Abstract: most of the causes of myopia are the long anterior and posterior axis of the eye (called axial myopia), followed by the strong refractive power of the eye (called refractive myopia). Myopia mostly occurs in adolescence, and genetic factors have a certain impact, but its occurrence and development are closely related to insufficient lighting, improper reading posture, long-distance work, etc.

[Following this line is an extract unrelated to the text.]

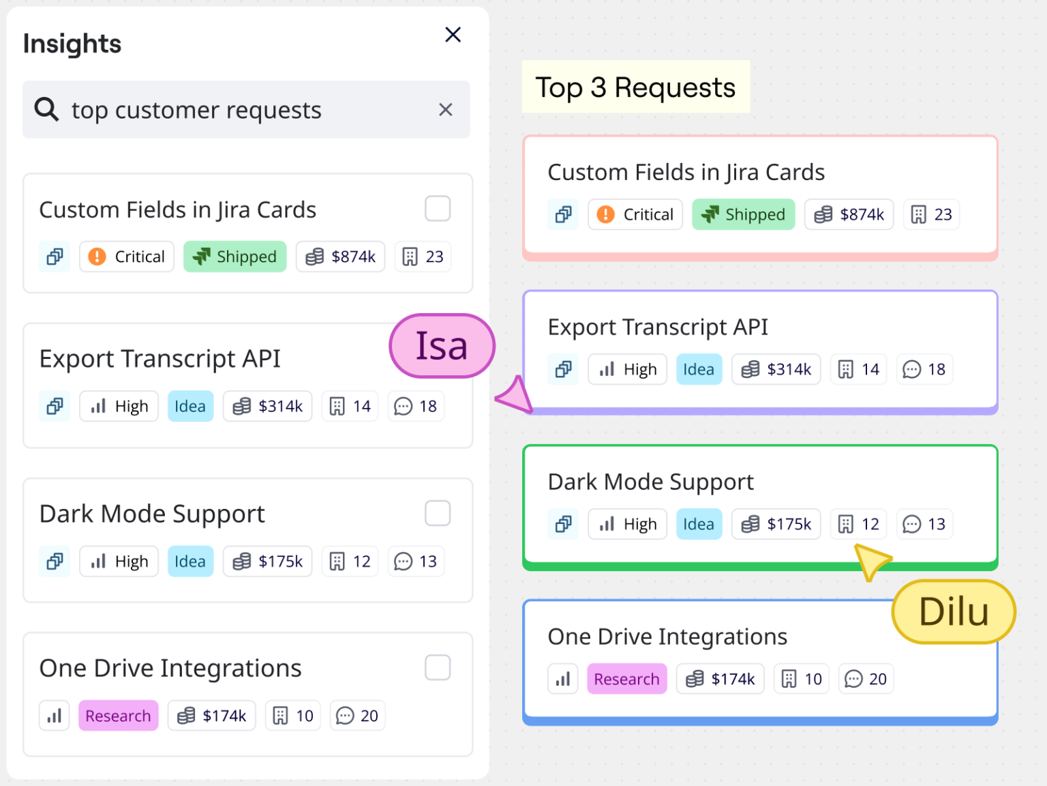The height and width of the screenshot is (786, 1047).
Task: Click inside the top customer requests search field
Action: click(204, 109)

myopia is a symptom that the eye can’t see far things, but can see near things. On the premise of static refraction, distant objects cannot converge in the retina, but form a focus in front of the retina, resulting in visual deformation and blurring of distant objects. Myopia is divided into refraction and axial myopia. Refractive myopia is the most serious. Refractive myopia can reach more than 600 degrees, that is, high myopia.
method / step
myopia refers to a refractive state in which the focus falls in front of the retina after the parallel light passes through the refractive system of the eye without adjustment. Therefore, myopia can not see the distant target. If the target is gradually moved closer to the eye and the light emitted is scattered to a certain extent, the focus will move backward. When the target moves closer to a certain point in front of the eye. The closer this point is to the eye, the deeper the degree of myopia. The causes of
myopia are mostly the long anterior and posterior axis of the eye (called axial myopia), followed by the strong refractive power of the eye (called refractive myopia). Myopia mostly occurs in adolescence, and genetic factors have a certain impact, but its occurrence and development are closely related to insufficient lighting, improper reading posture, long-distance work, etc. Most myopia occurs in adolescents. The degree of myopia deepens year by year in the stage of development and growth, and does not develop or develops slowly after maturity. The degree of myopia rarely exceeds 6D, there is no degenerative change in the fundus, and the vision can be corrected with glasses, which is called simple myopia. Another kind of myopia occurs earlier (between 5 and 10 years old) and progresses rapidly. It continues to develop after the age of 25. The degree of myopia can reach more than 15d. It is often accompanied by fundus changes and vision is not easy to correct. It is called degenerative myopia. In addition, it is customary to call myopia below 3D as mild myopia, those with 3 ~ 6D as moderate myopia, and those with more than 6D as high myopia.
China has become the largest country in the world, but few people take preventive measures, mainly because there is no accurate and portable instrument. In China, 20% of myopia is formed without timely discovery, 60% of myopia is slowly evolved from pseudomyopia to true myopia, and 20% is determined by heredity. Children before the age of 12 will cause pseudomyopia due to improper eye habits. However, pseudomyopia can be prevented from evolving into true myopia through external intervention. Household optometry can be used to restore pseudomyopia and alleviate visual fatigue.